» **WORK INSTRUCTIONS**
For the records below, give the number of lines in which "Given" appears, and add nothing else.

» **DATASET**

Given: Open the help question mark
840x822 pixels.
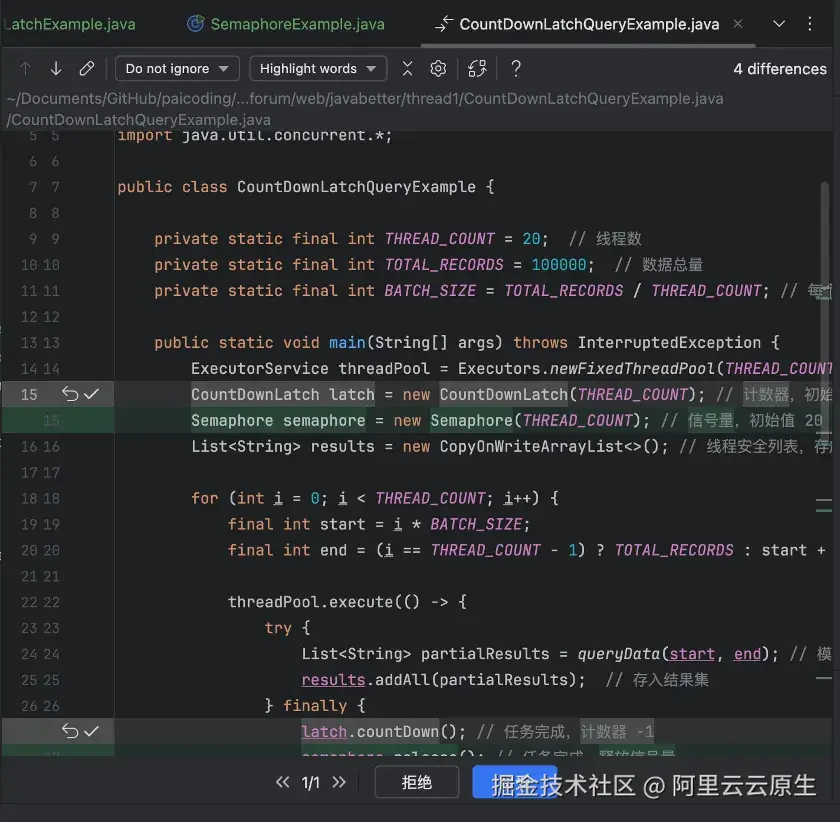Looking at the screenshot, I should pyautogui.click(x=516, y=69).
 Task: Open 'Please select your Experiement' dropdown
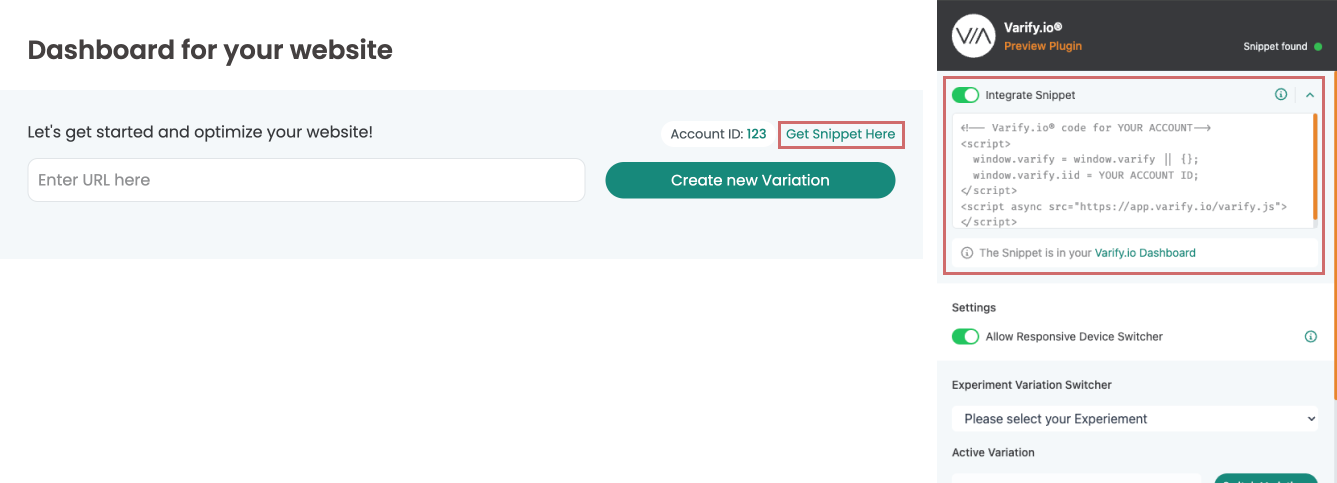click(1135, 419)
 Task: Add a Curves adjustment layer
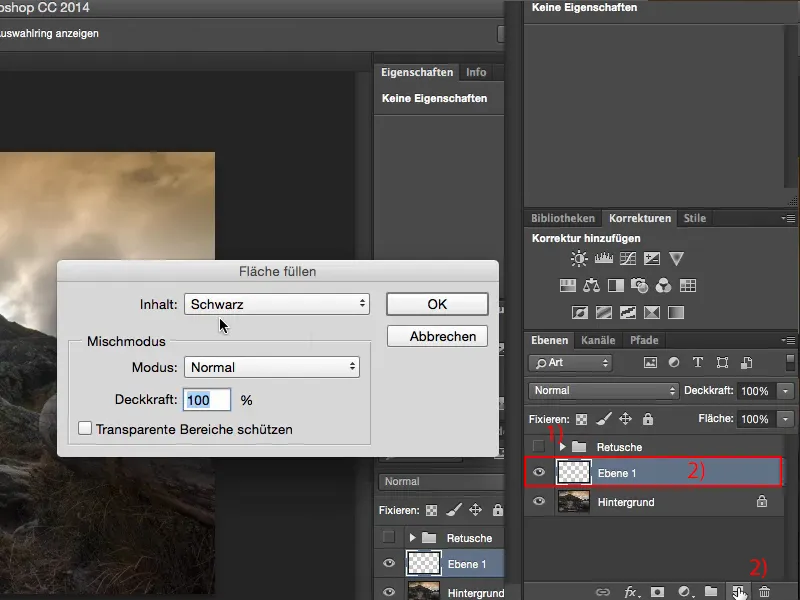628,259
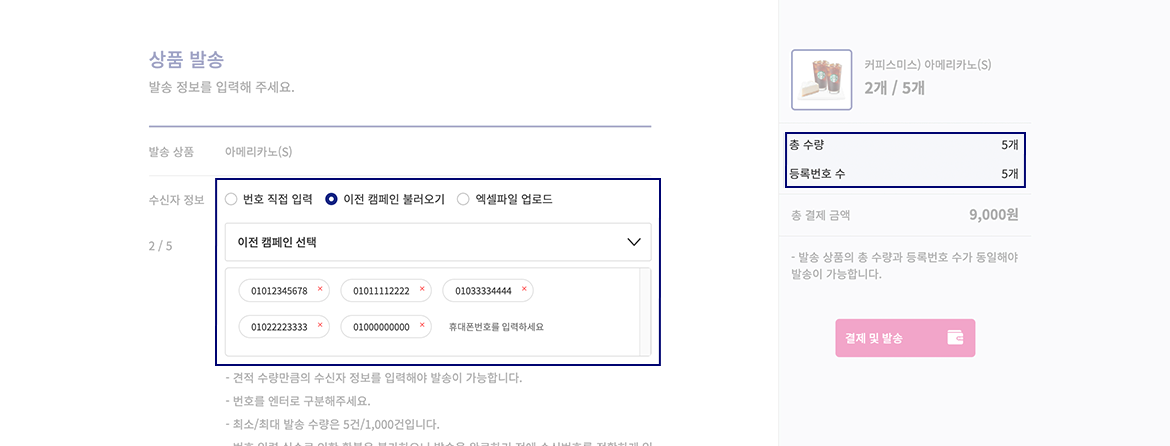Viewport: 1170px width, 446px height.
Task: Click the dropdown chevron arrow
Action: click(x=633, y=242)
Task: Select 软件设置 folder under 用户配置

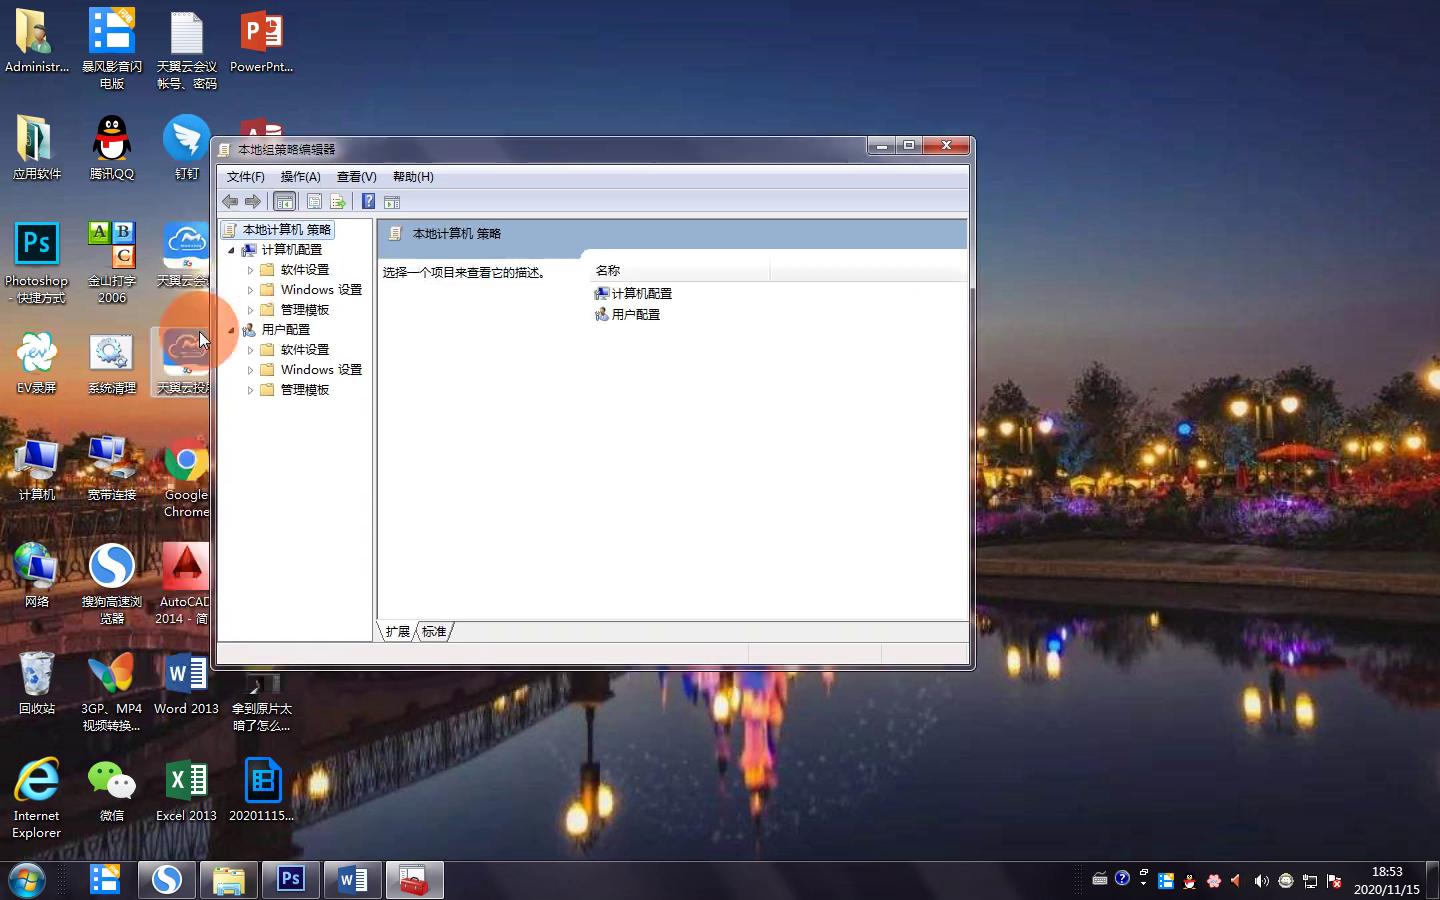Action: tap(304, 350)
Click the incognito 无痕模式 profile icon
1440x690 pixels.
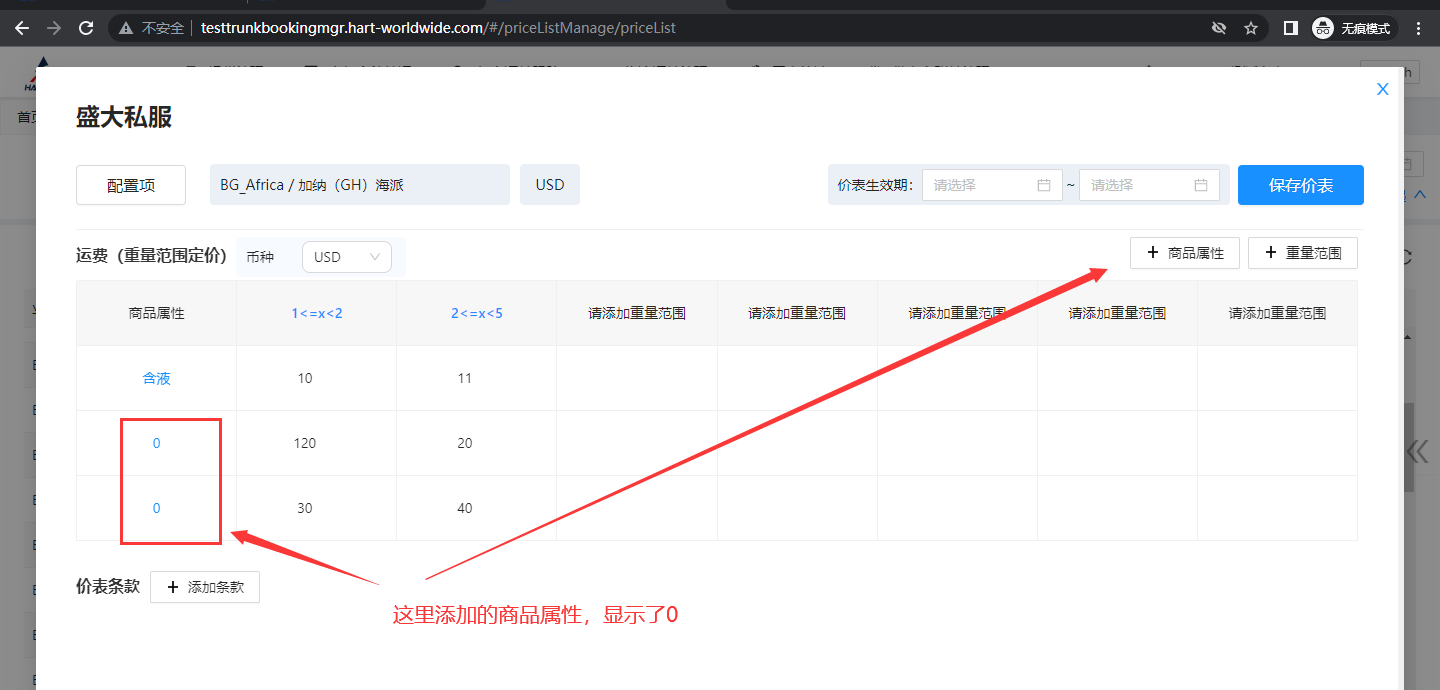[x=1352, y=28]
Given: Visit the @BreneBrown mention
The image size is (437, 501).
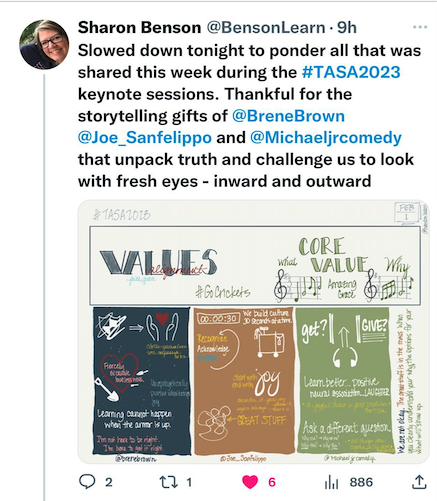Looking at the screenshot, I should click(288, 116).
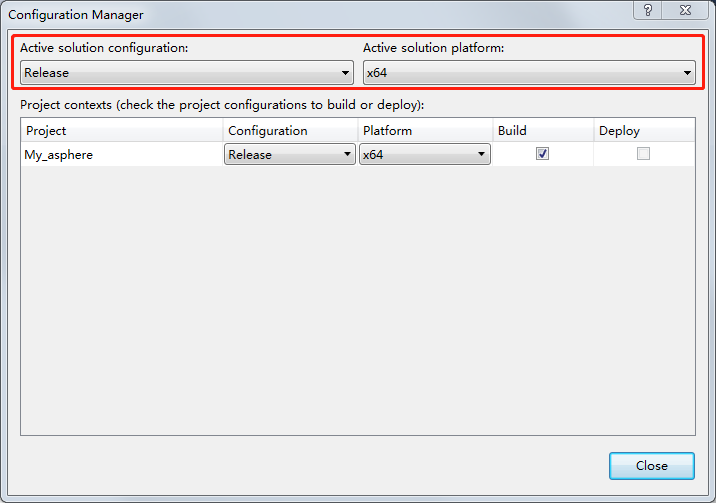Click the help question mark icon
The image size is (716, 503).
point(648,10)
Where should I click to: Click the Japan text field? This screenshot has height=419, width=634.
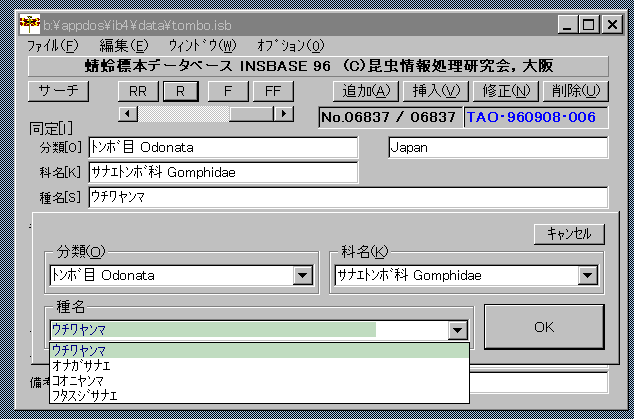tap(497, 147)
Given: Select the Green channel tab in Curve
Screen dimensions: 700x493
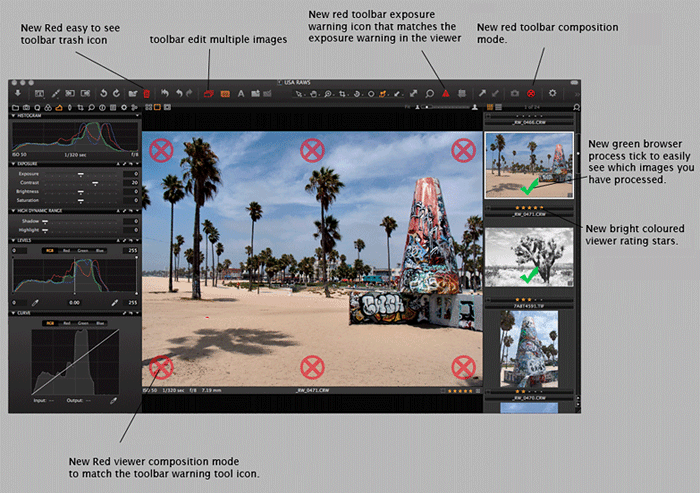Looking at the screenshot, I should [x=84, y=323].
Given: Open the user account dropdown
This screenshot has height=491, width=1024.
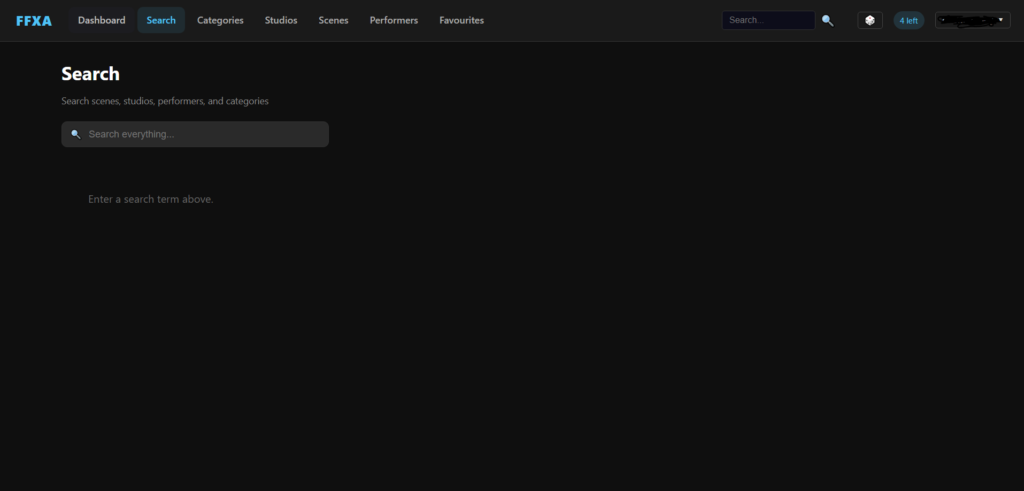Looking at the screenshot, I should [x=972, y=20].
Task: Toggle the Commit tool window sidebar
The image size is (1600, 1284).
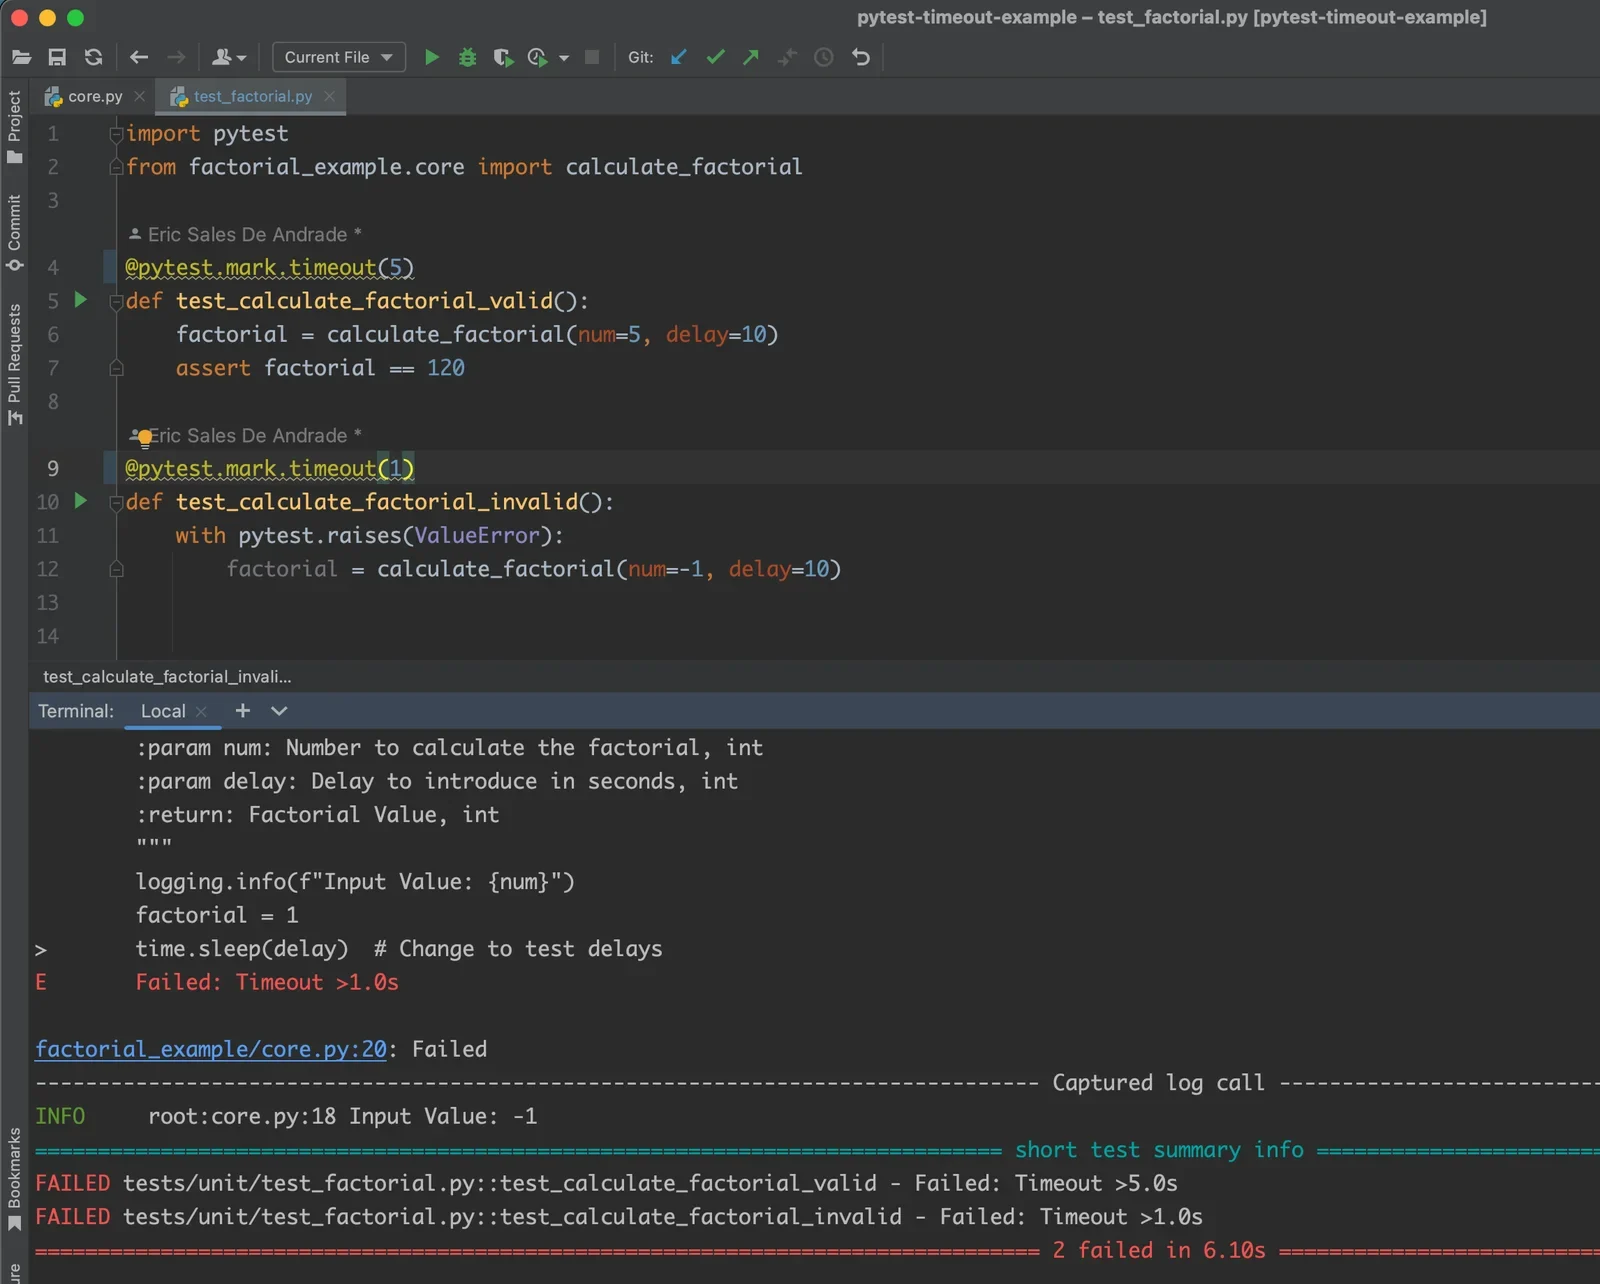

» **RESULT**
4